I'll leave it up to you as to whether or not it's worth the $279 or not.
My suggestion?
Bookmark this longish post -- because, at some point in the future, you may find yourself defending your storage strategy to someone who's read this paper.
Before We Get Started
You should know that typically I find Forrester's work quite good on many topics. Frankly, this piece of work isn't up to the same standards as some of their other work, IMHO.
I of course have a certain bias and a vested interest as an employee of EMC. But, putting that aside, there's some thinking here that's just dead wrong and can get you in trouble.
Finally, there's a nucleus of a fascinating discussion here, but the authors shoot too low, and don't get to the heart of the matter. I'll try to aim a bit higher towards the end of this post.
The White Paper Part I -- The Promise
The white paper starts with Forrester's view of the four general benefits ascribed to SANs
1 -- Lower Hardware Cost through Improved Utilization
The authors state that one of the marketed benefits of SANs (or shared storage) is saving money. They're right, to a certain degree.
Back when EMC started selling shared storage devices in the mid 1990s, storage was well over $1 per MB. If you could share it, you'd save money. Back then, most of the focus was on sharing individual drives between applications, something that isn't usually done these days.
Speaking as a vendor, though, there were other parts of the "shared" pitch:
- the ability to manage a pool and move storage around if needed.
- the benefits unallocated pool for the inevitable rush jobs that came up.
- the ability to upgrade storage technology independently of upgrading the server.
2 -- Less Complexity Through Consistent Storage Management
The authors do have a valid point, but it's an obsolete one.

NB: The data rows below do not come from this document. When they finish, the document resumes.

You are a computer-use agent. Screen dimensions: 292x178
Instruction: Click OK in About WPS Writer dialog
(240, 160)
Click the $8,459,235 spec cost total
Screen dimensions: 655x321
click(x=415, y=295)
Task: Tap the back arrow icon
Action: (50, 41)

Back then, we had a situation where every server, every OS and every database was attempting to manage their own storage in a DAS world. There was a certain logic to using a centralized array to do things consistently, e.g. provision, protect, performance, etc. -- more of device management rather than the broader topic of storage and information management.
As things got more complex, though, it got harder and harder for vendors to deliver storage management frameworks that kept things under control -- a situation that persists to this day.
3 -- Better Performance Through Increased Spindle Count
Whoops!
I don't know where they got this one -- I've never really heard this used with customers, simply because you could usually get a decent number of spindles behind a server. Theoretically, yes, you could get more spindles behind an app using an external array, but -- in reality -- this wasn't a big deal.
More to the point, we did find that nonvolatile cache, intelligent scheduling algorithms, flexible RAID choices and multipathing I/O did a lot to help performance, but not so much the "more spindles" argument. Veritas Volume Manager (or whatever volume manager was at hand) always did a good job striping with internal storage, or a direct-attached storage enclosure.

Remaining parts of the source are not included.